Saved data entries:
__________________________________________________

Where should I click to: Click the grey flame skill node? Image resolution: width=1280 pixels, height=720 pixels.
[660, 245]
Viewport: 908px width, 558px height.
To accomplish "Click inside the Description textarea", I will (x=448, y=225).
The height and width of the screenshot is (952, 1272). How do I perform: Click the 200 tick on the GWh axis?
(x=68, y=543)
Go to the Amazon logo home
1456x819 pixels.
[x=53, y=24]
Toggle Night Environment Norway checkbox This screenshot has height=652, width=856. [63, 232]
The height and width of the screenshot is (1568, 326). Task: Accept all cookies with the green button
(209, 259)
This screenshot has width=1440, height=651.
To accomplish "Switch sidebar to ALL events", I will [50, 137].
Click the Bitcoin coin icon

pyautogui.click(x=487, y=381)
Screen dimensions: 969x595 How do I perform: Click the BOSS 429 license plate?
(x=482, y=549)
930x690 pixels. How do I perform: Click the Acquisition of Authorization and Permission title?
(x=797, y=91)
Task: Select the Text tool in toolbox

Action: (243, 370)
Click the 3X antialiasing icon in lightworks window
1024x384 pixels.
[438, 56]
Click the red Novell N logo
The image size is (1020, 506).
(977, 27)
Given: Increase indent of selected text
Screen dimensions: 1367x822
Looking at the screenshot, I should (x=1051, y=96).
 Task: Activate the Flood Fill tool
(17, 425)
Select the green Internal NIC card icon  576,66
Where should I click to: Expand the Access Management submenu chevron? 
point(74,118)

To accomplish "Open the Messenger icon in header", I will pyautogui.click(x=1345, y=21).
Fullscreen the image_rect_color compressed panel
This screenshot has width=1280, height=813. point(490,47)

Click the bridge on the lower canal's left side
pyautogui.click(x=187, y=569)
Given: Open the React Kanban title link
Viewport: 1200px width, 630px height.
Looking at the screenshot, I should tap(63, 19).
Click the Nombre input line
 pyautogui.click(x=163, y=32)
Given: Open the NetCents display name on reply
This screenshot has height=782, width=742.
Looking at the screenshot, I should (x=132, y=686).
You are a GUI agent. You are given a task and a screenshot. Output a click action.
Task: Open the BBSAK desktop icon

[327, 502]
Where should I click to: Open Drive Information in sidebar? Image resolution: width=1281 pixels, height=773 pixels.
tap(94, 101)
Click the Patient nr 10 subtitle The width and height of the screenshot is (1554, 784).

__________________________________________________

Action item: Set down exactly the lines beginning at the one that holds "Task: Select the Text tool in toolbox" and ending with the last line of the data.

Response below:
Task: Select the Text tool in toolbox

Action: (243, 370)
Click the 3X antialiasing icon in lightworks window
1024x384 pixels.
[438, 56]
Click the red Novell N logo
The image size is (1020, 506).
(977, 27)
Given: Increase indent of selected text
Screen dimensions: 1367x822
Looking at the screenshot, I should (x=1051, y=96).
 Task: Activate the Flood Fill tool
(17, 425)
Select the green Internal NIC card icon  576,66
Where should I click to: Expand the Access Management submenu chevron? 
point(74,118)

To accomplish "Open the Messenger icon in header", I will pyautogui.click(x=1345, y=21).
Fullscreen the image_rect_color compressed panel
This screenshot has width=1280, height=813. point(490,47)

Click the bridge on the lower canal's left side
pyautogui.click(x=187, y=569)
Given: Open the React Kanban title link
Viewport: 1200px width, 630px height.
Looking at the screenshot, I should tap(63, 19).
Click the Nombre input line
 pyautogui.click(x=163, y=32)
Given: Open the NetCents display name on reply
This screenshot has height=782, width=742.
Looking at the screenshot, I should (x=132, y=686).
You are a GUI agent. You are given a task and a screenshot. Output a click action.
Task: Open the BBSAK desktop icon

[327, 502]
Where should I click to: Open Drive Information in sidebar? Image resolution: width=1281 pixels, height=773 pixels.
tap(94, 101)
Click the Patient nr 10 subtitle The width and height of the screenshot is (1554, 784).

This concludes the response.